INPUT MATERIAL:
▼
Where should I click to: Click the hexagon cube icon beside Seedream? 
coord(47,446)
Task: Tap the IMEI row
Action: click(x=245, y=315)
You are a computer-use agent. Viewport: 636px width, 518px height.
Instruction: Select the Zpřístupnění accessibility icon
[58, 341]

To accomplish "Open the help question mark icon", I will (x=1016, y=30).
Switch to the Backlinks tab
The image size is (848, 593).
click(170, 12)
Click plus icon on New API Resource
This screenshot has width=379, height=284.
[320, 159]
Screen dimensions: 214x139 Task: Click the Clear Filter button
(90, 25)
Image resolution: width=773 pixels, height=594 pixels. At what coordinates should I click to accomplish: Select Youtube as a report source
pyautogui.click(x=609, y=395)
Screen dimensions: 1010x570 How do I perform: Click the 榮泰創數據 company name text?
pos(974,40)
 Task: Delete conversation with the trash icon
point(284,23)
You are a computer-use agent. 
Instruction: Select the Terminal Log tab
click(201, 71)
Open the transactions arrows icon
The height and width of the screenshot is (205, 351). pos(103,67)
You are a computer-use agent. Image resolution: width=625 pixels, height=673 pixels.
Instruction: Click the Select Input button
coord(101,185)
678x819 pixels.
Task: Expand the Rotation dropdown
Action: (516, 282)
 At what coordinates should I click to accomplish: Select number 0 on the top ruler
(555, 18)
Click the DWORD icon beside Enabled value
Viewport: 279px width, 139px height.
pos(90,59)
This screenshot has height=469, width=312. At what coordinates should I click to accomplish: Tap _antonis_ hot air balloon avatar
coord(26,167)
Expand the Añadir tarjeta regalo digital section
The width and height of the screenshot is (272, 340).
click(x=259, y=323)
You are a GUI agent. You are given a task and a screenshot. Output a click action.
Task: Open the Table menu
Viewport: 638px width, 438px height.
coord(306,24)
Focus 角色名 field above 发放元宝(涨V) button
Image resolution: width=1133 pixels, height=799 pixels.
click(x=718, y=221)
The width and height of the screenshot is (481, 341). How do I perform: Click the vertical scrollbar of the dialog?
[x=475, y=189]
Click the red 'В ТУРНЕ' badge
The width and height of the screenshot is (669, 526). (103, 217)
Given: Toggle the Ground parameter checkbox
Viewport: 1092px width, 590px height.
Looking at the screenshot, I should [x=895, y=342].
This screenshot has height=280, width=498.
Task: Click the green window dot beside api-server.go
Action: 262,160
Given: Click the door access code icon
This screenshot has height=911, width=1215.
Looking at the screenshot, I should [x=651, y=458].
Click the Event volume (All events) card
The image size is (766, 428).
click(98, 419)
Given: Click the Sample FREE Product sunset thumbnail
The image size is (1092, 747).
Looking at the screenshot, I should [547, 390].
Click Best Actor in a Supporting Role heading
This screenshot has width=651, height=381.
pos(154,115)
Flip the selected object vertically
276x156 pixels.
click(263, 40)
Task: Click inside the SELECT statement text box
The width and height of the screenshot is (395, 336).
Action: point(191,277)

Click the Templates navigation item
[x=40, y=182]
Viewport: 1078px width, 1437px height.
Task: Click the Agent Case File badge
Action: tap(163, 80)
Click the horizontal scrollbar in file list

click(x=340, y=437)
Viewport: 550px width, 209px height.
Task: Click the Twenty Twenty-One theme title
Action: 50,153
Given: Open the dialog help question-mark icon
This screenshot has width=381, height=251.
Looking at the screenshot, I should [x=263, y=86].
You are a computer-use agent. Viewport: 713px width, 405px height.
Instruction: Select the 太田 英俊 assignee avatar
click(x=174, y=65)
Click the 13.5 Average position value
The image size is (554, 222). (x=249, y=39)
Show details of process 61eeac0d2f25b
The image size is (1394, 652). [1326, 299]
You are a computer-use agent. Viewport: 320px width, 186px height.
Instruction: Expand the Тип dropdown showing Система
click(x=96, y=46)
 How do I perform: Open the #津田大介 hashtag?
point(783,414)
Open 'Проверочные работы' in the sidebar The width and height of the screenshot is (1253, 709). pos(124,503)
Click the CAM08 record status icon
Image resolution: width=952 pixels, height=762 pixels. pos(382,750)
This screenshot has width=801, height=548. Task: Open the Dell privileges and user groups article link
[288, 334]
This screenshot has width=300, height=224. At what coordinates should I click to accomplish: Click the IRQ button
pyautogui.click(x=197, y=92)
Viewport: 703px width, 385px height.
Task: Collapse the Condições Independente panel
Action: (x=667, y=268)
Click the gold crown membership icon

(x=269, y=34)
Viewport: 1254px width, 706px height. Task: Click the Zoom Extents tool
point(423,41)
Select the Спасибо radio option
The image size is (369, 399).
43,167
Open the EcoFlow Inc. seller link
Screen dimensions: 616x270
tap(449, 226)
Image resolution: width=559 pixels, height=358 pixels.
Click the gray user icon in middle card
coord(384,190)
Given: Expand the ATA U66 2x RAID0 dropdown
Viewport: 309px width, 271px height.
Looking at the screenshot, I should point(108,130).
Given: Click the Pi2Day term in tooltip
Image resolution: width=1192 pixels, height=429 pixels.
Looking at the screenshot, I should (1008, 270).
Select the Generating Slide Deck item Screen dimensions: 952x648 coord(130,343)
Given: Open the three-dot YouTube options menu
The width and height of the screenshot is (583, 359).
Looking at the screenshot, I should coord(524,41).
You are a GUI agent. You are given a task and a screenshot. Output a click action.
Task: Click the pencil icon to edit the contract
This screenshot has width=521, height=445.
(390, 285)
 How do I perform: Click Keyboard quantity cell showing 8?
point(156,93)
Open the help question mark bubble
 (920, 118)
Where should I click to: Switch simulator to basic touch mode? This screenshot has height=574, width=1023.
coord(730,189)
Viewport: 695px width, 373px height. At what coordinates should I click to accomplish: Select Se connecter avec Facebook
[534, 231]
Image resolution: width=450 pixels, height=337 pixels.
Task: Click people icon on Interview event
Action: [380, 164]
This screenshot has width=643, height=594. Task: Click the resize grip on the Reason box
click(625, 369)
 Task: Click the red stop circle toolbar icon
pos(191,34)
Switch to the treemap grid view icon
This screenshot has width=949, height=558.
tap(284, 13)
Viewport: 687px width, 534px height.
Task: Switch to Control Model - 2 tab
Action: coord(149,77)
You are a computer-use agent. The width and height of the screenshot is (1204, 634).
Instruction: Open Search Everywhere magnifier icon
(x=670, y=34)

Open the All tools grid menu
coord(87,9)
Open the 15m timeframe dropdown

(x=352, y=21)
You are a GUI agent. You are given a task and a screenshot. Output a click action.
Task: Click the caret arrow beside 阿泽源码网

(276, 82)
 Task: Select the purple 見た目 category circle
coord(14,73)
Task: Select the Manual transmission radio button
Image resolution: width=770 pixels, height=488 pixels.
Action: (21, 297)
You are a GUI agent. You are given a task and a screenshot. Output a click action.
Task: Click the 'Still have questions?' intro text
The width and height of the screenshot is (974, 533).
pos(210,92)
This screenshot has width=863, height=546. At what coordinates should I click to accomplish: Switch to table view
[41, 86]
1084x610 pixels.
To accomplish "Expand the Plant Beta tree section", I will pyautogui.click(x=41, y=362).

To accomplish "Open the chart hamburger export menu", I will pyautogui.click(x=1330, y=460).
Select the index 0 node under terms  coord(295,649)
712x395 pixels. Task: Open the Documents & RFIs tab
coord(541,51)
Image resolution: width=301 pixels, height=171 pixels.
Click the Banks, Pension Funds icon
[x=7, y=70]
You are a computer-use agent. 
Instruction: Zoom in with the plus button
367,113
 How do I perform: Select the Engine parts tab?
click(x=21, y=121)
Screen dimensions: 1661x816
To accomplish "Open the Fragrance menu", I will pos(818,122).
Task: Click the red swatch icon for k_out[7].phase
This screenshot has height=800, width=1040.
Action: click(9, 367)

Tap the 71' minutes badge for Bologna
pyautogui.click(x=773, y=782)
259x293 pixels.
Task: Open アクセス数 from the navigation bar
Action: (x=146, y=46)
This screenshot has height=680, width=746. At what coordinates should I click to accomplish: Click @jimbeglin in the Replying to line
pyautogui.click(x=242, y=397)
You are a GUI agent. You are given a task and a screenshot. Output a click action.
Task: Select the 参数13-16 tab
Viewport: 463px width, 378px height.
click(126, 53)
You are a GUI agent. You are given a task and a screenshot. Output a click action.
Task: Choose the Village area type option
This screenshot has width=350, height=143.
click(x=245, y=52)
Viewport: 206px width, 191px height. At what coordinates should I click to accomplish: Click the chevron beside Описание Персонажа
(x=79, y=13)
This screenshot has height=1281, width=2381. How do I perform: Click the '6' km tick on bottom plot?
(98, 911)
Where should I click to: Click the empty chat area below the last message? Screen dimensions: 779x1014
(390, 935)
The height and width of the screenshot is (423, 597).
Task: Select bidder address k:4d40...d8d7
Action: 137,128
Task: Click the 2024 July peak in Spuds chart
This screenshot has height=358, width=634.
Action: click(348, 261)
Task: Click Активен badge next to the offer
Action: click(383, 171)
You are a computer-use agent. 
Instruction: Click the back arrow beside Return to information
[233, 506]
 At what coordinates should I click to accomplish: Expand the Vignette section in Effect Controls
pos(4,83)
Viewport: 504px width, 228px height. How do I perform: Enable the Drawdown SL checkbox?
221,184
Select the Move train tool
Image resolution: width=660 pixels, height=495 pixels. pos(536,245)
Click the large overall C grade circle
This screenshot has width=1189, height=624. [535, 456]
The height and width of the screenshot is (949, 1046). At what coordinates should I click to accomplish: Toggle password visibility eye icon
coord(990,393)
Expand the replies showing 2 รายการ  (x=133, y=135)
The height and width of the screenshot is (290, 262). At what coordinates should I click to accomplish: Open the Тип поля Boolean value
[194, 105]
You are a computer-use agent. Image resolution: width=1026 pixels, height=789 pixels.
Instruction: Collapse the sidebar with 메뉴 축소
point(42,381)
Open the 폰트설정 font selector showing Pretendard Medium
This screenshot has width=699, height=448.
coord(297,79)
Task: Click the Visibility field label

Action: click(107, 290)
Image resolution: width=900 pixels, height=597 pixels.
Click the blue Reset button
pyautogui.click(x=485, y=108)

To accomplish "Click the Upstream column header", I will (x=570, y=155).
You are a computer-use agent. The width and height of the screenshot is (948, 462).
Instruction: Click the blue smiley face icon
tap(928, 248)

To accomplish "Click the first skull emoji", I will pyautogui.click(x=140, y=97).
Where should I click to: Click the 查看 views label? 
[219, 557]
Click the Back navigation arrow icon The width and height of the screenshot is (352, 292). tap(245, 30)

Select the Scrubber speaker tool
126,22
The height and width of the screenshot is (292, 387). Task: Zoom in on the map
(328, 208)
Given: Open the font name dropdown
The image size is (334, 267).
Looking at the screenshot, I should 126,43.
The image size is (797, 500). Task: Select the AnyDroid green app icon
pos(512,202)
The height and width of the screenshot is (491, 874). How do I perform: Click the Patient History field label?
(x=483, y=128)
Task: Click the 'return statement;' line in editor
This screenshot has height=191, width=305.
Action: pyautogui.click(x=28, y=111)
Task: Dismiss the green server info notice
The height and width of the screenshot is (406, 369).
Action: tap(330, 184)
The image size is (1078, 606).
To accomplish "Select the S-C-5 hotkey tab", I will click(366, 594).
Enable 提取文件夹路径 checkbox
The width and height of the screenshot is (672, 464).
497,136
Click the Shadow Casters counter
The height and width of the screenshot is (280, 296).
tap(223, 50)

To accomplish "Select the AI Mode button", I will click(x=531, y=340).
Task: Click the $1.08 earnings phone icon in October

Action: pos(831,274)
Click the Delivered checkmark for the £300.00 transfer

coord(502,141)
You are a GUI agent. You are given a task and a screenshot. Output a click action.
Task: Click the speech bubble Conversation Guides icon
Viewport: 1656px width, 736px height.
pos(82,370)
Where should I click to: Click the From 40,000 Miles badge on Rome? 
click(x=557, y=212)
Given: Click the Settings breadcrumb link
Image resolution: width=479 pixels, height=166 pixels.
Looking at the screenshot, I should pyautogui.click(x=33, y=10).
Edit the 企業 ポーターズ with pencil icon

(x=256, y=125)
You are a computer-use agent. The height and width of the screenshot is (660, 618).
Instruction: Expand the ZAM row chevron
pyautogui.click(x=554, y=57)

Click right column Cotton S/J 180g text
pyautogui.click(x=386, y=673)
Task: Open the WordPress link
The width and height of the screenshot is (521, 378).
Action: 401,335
▲
EXERCISE DIRECTIONS:
Pull every line containing "font" from the material above.

SOLUTION:
Open the 폰트설정 font selector showing Pretendard Medium
Given: Open the font name dropdown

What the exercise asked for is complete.